*Da svolgere:*
**a.** Nel testo sulla spesa della Nato per la difesa, in quale vertice e in che anno è stato deciso l'obiettivo del 2%?
**b.** Le seguenti affermazioni concordano con il testo sulla spesa della Nato per la difesa? (i) La Nato chiede ancora ai Paesi membri il 2% del prodotto interno lordo. (ii) Il Regno Unito è contrario al piano di portare il contributo al 3%. (iii) Mark Rutte è il Segretario generale della Nato.
**c.** Scrivi il seguito del testo sulla spesa della Nato per la difesa, a partire dalla citazione finale di Rutte.

*Testo selezionato:*
____
In vista del ritorno di Donald Trump l’alleanza euroatlantica ha avvertito gli alleati del territorio europeo: alcuni Paesi spingono per portare il contributo della difesa al 3% del prodotto interno lordo. In prima fila i Paesi Baltici, Lituania, Lettonia, Estonia, affiancati dalla Polonia e dal blocco del Nord con Svezia, Finlandia e Norvegia, con un forte interesse per il piano espresso anche dal Regno Unito. La richiesta da parte della Nato è ancora fissa al 2%, l’obiettivo deciso nel vertice di Galles nel 2014.

Nato, Rutte: “Bisogna prepararsi alla guerra”

La guerra in Ucraina, l’instabilità in Medio Oriente hanno però riacceso il dibattito tra gli Stati membri. Un dibattito che si è animato ancora di più dopo le parole di Mark Rutte, Segretario generale della Nato: “Vladimir Putin vuole spazzare via l’Ucraina dalle mappe geografiche, è tempo di passare a una mentalità da tempo di guerra”.
____
*Dati mostrati:*

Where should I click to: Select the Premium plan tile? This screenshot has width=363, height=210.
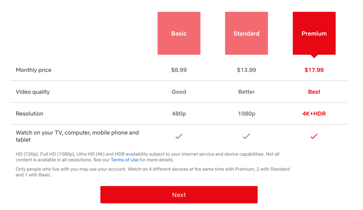[314, 33]
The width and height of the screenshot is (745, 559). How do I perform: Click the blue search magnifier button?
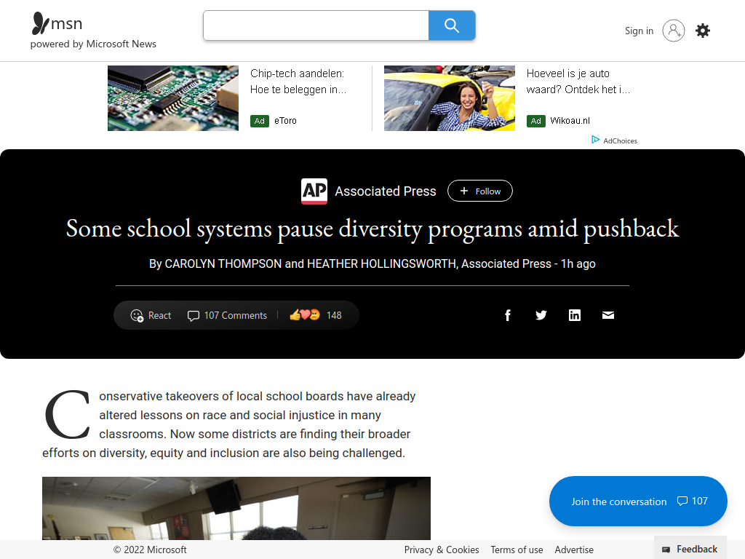click(x=452, y=25)
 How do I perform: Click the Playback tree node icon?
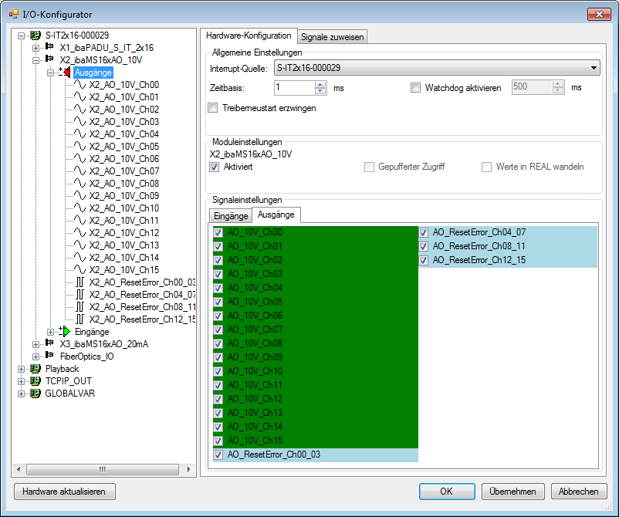point(36,369)
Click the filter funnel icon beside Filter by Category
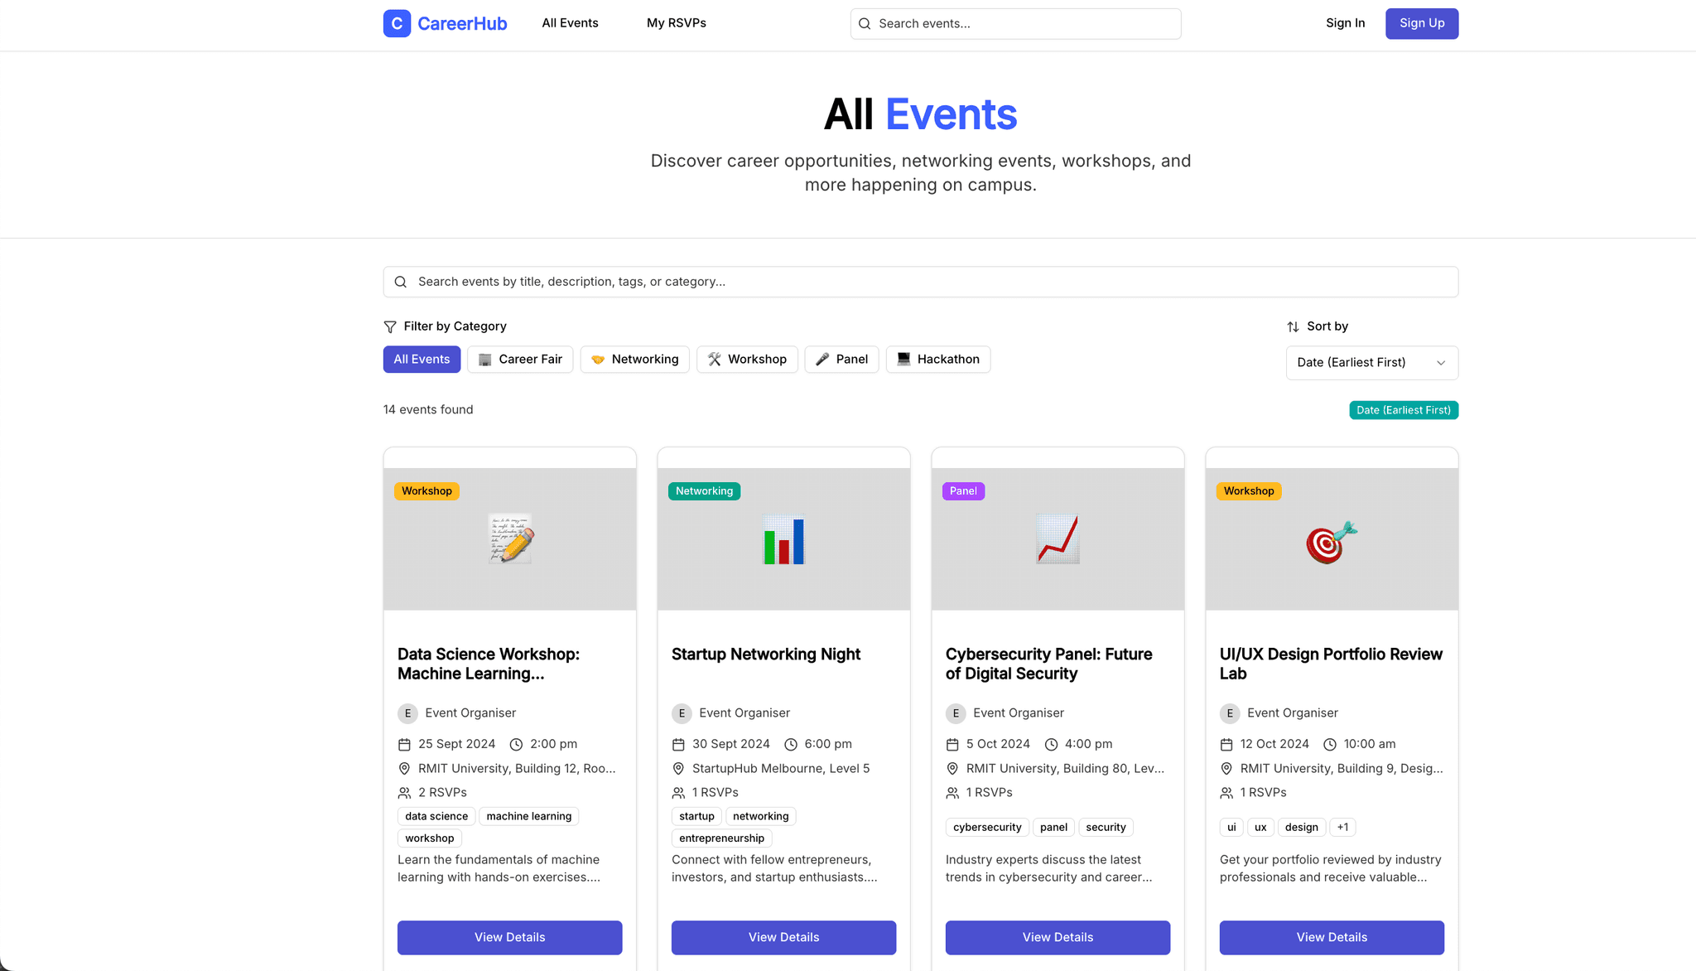Screen dimensions: 1696x971 pos(390,326)
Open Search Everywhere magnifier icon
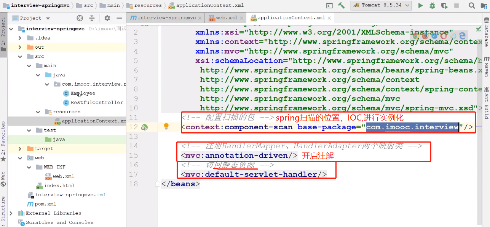Screen dimensions: 490x227 tap(472, 5)
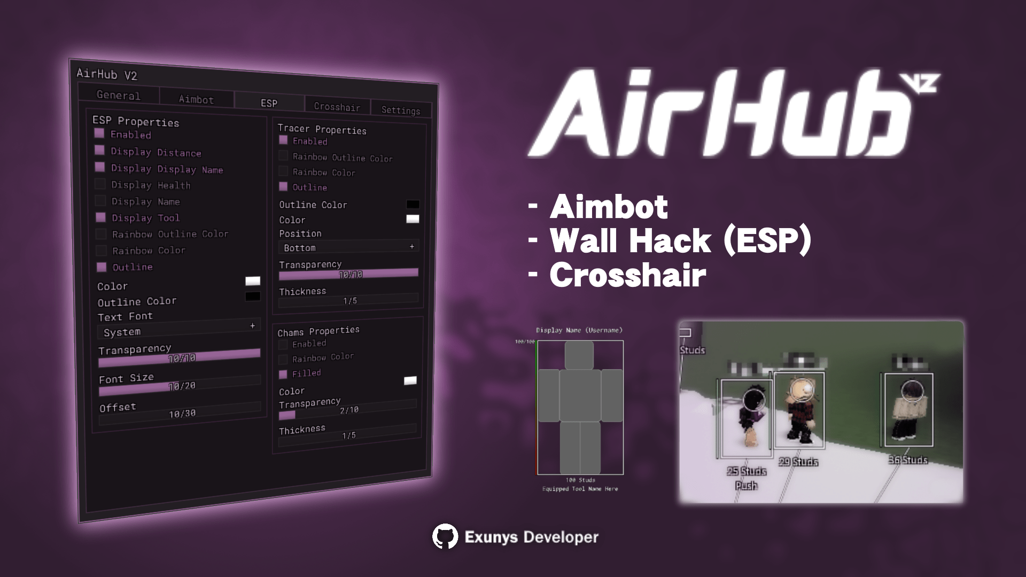The image size is (1026, 577).
Task: Click Tracer Properties Color swatch
Action: (x=411, y=219)
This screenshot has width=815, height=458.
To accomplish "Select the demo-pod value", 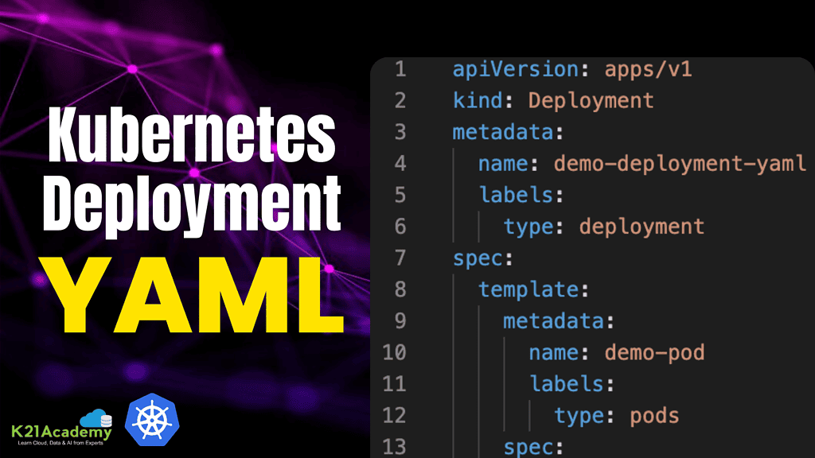I will point(654,352).
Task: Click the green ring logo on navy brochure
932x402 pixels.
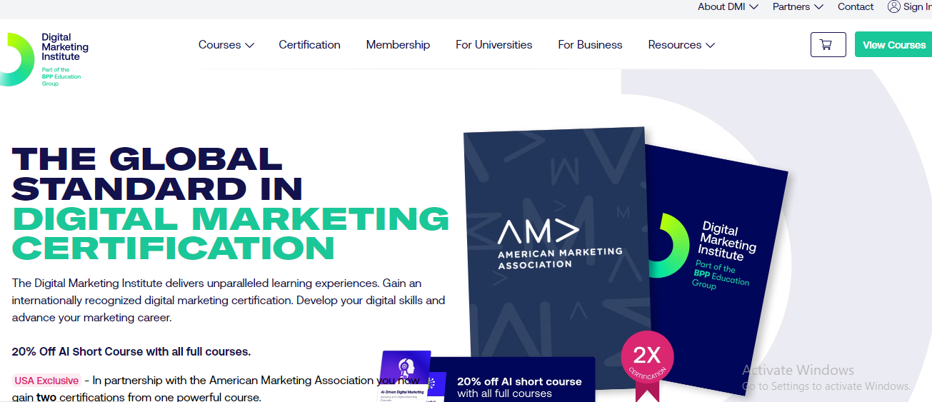Action: point(668,246)
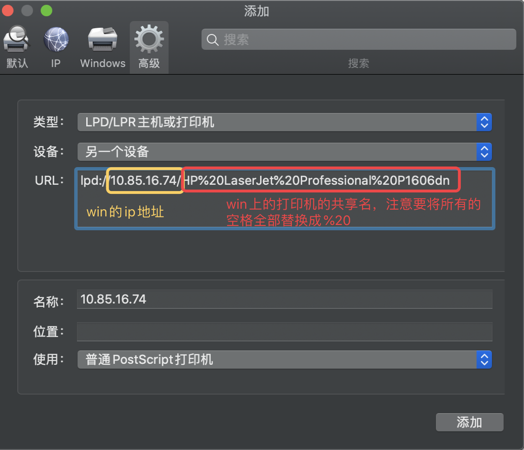Click the 添加 button
The width and height of the screenshot is (524, 450).
tap(469, 422)
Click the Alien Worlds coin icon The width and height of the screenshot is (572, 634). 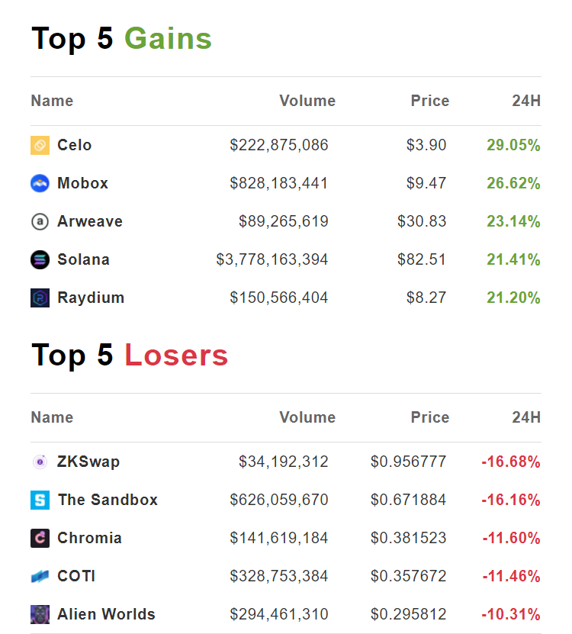(x=40, y=614)
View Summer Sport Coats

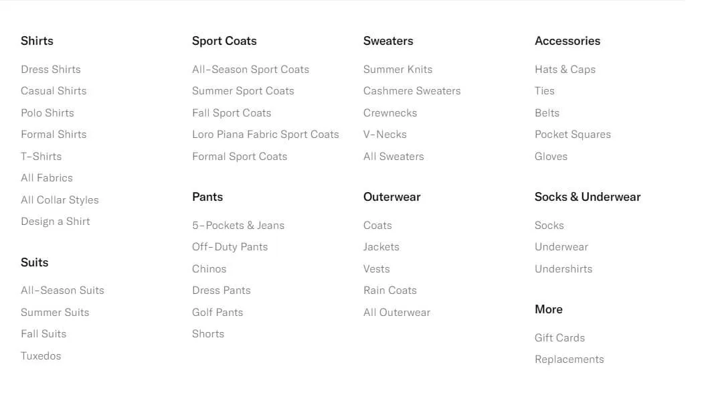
____
*Risultati:*
**a.** Nel vertice di Galles, nel 2014.

**b.**
(i) Sì: «La richiesta da parte della Nato è ancora fissa al 2%».
(ii) No: «con un forte interesse per il piano espresso anche dal Regno Unito».
(iii) Sì: «Mark Rutte, Segretario generale della Nato».

**c.**
In agenda era in discussione uno dei temi più complicati in assoluto, la grande incognita dei primi mesi del 2025: come reggere le pressioni di Donald Trump sulla ripartizione dei costi nella Nato. Nelle capitali europee sono rimasti in pochi a pensare che il nuovo presidente americano si ritirerà davvero dalla Nato, se l’obiettivo del 2% del pil da destinare alla difesa non sarà rispettato da tutti i paesi membri. Ma c’è la convinzione generale che pretenderà in maniera diretta e repentina che tutti gli alleati aumentino il proprio contributo alla difesa nel Vecchio Continente.

I cittadini degli Stati membri devono “accettare di fare sacrifici”, ha spiegato ancora Rutte, parlando di possibili tagli a pensioni, istruzione, sanità. “L’azione è urgente, chiedo il vostro sostegno. Per proteggere la nostra libertà, la nostra prosperità e il nostro stile di vita, i vostri politici devono ascoltare le vostre voci. Dite loro che accettate di fare sacrifici oggi per poter stare al sicuro domani. La sicurezza conta più di ogni altra cosa”, ha concluso a Bruxelles.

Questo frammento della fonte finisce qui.